Your copy should run exactly from the line containing "You are a computer-use" to the last line of the entries below, and it should include no pictures.

Screenshot grounding data
┌──

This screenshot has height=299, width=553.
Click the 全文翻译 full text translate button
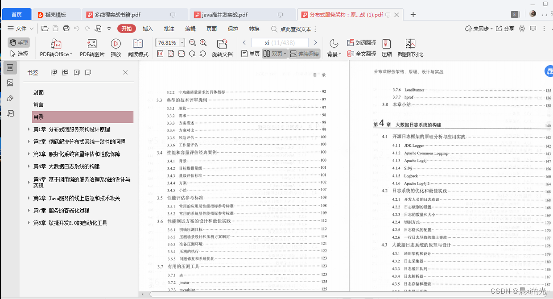(x=362, y=54)
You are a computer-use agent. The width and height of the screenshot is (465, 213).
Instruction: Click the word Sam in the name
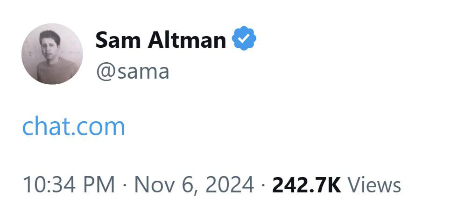[118, 40]
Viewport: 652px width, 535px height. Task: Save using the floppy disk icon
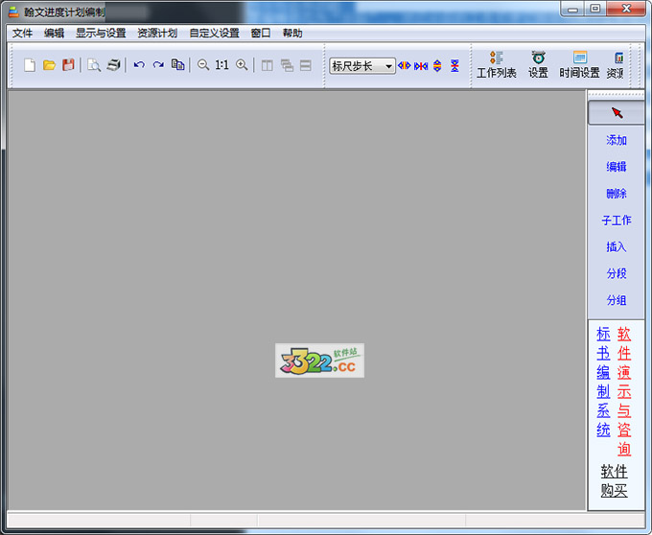68,65
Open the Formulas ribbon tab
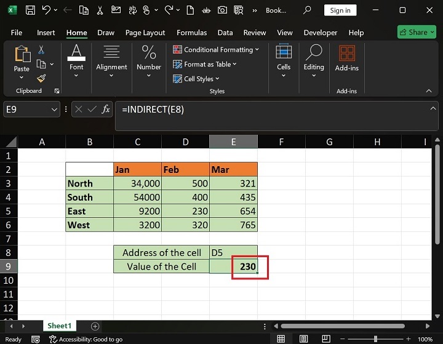The height and width of the screenshot is (344, 443). click(191, 33)
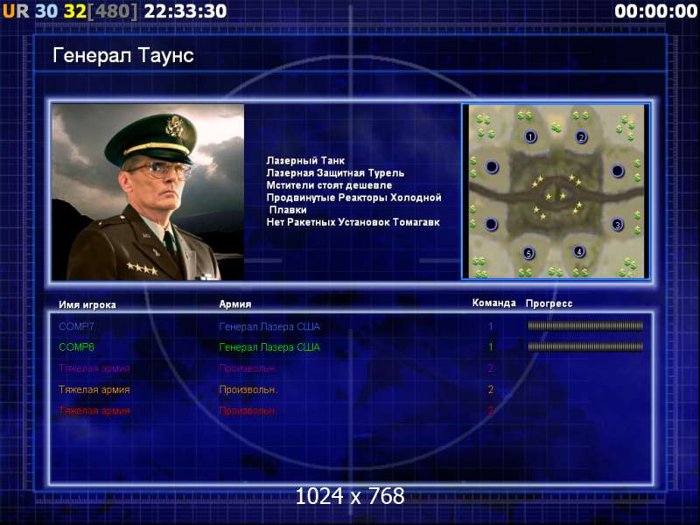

└──

SOLUTION:
You are a computer-use agent. The width and height of the screenshot is (465, 213).
Instruction: Click the word Sam in the name
[118, 40]
Viewport: 652px width, 535px height. Task: Save using the floppy disk icon
68,65
Open the Formulas ribbon tab
The height and width of the screenshot is (344, 443). click(191, 33)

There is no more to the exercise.